Delen en opslaan:

We onderscheiden drie soorten goederen waarop de margeregeling van toepassing kunnen zijn:
A) de goederen bedoeld in artikel 58, § 4, van het Wetboek;
B) de goederen waarop de belastingplichtige wederverkoper de bijzondere regeling niet kan toepassen;
C) de goederen die de belastingplichtige wederverkoper zelf uit de bijzondere regeling sluit.

A. de goederen bedoeld in artikel 58, §4

De bedoelde goederen werden reeds besproken in dit artikel op deze website.

A.1. Binnenlandse transacties

Voorbeeld: een kast, eerder aangekocht voor 100€ wordt verkocht aan 300€. Dit betekend een winst van 200€ met BTW inclusief. Daaruit halen we de BTW: 200€/1,21 x 21% = 37,71€ BTW.
Dit is slechts indien 1 goed verkocht wordt. Alle goederen samen moeten bekeken worden per aangiftetijdvak (kwartaal of maand). Dan doet hij eigenlijk hetzelfde door alle verkopen af te trekken van zijn aankopen. Dan bekomt hij ofwel een positief getal (= winst waar BTW op verschuldigd zal zijn) of een negatief getal (deze eindtoestand mag overgedragen worden naar het volgende uitgiftetijdvak). Dit gebeurd NIET op deze manier in het LAATSTE aangiftetijdvak.

Er moet een aankoopregister worden bijgehouden waar hij elk goed een nummer geeft, een omschrijving en de aankoopprijs.
Bij de verkopen schrijft hij dit in, in het verkoopregister of dagontvangstenboek met de prijs ‘BTW inbegrepen’. In ons voorbeeld is dit 300€.

Let er op dat de factuur correct is!
De BTW mag NIET afzonderlijk vermeld worden op de verkoopfactuur.
Er MOET ook volgende vermelding op de factuur staan: “Levering onderworpen aan de bijzondere regeling van belastingheffing over de winstmarge. BTW niet aftrekbaar.” Dit moet het de koper van het goed duidelijk maken dat hij de BTW bij de aanschaf niet kan aftrekken.
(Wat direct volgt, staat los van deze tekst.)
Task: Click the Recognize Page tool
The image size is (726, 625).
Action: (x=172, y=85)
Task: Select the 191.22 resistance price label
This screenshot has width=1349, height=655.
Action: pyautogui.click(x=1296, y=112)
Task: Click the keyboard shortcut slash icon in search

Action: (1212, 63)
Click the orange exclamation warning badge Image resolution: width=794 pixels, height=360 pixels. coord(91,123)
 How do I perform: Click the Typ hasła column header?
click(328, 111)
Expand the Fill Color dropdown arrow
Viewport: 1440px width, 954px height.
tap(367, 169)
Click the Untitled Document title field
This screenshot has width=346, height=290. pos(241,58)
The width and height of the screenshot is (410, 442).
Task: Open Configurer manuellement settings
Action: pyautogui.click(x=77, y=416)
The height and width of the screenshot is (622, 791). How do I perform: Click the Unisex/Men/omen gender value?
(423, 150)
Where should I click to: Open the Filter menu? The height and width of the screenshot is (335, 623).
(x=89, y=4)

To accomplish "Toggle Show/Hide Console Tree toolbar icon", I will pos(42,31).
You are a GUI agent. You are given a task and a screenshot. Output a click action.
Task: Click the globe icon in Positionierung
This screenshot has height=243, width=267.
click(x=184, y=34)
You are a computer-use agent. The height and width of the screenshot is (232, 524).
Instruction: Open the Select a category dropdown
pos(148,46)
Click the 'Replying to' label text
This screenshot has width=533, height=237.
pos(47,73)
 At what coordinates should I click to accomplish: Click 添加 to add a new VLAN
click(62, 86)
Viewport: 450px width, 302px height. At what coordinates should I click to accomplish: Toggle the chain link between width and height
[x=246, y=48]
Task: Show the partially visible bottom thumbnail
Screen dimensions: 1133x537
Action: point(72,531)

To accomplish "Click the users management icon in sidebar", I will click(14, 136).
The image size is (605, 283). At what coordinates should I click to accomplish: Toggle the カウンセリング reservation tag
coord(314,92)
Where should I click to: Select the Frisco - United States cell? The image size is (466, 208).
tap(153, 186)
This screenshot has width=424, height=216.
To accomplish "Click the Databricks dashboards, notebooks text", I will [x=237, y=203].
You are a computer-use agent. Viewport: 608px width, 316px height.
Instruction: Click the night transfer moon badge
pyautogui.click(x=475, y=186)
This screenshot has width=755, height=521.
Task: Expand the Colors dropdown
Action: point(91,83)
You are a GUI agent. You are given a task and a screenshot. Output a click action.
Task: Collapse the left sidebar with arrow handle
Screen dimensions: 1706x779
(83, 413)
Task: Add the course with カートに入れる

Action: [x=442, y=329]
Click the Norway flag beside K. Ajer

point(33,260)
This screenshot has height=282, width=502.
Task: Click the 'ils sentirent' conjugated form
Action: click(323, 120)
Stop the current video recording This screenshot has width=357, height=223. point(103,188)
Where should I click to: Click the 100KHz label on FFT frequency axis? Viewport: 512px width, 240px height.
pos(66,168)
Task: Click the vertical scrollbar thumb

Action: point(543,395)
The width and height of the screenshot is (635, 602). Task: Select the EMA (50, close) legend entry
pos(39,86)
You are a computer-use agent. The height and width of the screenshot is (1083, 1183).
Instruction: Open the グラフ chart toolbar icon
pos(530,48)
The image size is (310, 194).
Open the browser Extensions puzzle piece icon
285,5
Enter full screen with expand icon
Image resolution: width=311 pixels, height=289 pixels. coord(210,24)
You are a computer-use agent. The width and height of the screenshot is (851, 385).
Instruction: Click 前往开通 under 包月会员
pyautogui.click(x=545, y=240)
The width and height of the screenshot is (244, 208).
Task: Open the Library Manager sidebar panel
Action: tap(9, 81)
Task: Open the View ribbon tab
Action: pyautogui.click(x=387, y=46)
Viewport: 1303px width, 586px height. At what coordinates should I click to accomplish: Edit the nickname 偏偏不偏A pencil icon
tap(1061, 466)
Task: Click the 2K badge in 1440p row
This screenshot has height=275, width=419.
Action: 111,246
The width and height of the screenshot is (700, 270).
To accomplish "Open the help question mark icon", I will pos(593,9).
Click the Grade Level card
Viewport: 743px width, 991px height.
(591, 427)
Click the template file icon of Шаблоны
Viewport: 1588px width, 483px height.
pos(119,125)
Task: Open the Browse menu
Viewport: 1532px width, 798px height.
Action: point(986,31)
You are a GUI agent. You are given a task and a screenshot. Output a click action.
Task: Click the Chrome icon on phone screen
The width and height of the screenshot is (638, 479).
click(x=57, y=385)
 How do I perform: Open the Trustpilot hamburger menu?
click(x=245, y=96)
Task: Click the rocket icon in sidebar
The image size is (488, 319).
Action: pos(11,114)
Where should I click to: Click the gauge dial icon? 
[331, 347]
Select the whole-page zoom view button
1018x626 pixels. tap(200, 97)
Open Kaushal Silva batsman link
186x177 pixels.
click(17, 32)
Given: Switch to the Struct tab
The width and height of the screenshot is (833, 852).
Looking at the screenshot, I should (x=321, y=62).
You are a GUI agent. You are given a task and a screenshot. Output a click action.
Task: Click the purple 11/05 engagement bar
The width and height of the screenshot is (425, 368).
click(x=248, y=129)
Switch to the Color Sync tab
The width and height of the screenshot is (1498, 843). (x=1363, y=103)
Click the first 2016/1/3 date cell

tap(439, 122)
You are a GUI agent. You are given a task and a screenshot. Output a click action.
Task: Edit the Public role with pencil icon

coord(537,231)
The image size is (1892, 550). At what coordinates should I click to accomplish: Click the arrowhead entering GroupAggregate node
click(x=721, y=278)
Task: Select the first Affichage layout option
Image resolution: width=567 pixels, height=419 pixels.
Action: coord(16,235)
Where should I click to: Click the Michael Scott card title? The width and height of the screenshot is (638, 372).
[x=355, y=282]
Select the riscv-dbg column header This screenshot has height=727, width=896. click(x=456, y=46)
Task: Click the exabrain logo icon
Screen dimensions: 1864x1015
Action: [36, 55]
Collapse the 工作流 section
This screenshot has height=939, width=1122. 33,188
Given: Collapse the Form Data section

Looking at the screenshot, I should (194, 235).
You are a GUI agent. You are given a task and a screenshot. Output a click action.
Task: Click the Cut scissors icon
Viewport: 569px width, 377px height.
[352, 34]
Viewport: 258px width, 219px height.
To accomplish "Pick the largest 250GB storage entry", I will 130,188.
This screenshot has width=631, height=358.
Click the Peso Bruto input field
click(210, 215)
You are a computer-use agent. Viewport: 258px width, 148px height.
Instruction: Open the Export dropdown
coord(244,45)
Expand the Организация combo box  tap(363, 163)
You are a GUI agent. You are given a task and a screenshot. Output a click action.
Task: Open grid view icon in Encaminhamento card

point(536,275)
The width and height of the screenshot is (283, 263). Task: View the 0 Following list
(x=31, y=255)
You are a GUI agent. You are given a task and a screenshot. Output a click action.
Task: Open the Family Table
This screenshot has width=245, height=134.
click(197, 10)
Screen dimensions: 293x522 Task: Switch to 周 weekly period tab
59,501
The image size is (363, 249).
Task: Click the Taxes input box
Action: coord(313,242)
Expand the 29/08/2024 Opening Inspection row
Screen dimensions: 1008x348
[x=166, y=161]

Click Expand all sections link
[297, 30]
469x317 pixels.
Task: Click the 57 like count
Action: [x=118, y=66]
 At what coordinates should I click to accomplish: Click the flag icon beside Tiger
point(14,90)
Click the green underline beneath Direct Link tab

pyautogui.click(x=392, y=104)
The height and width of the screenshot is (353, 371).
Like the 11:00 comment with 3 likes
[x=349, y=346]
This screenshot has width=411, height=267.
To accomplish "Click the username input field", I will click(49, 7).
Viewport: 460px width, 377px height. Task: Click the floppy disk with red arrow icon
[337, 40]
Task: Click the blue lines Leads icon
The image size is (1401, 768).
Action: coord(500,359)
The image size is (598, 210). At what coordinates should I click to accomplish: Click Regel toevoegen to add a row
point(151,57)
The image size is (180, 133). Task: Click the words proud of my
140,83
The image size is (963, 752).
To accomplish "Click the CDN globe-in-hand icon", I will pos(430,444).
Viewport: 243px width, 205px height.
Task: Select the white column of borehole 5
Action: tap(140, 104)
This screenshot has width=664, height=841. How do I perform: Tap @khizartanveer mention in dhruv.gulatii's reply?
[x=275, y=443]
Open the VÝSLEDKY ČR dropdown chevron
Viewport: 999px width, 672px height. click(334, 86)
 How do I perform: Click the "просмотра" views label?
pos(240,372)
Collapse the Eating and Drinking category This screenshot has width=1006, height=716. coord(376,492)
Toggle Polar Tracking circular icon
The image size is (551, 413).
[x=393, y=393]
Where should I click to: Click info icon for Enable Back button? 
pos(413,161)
Normale regeling samen met margeregeling?
De wederverkoper kan te allen tijde kiezen om toch de normale regeling toe te passen. Hij moet dan wel de eerdere inschrijving in het aankoopregister corrigeren. Hoe dit precies moet gebeuren wordt HIER besproken (deel VI – Formaliteiten en verplichtingen).
Daarnaast is het ook belangrijk dat zowel in de boekhouding als voor de herkomst van de goederen een onderscheid moet kunnen gemaakt worden. Beide systemen moeten dus van elkaar gescheiden kunnen worden en apart te achterhalen zijn. Dit is nodig voor de btw-administratie om de controle op deze goederen te kunnen uitvoeren.

Als niet kan worden aangetoond dat de goederen verkregen zijn onder de gesteld voorwaarden of de verkoopfactuur werd niet rechtmatig opgemaakt, dan wordt het goed geacht onder de normale regeling te vallen. Steeds bewijs leveren is dus van groot belang.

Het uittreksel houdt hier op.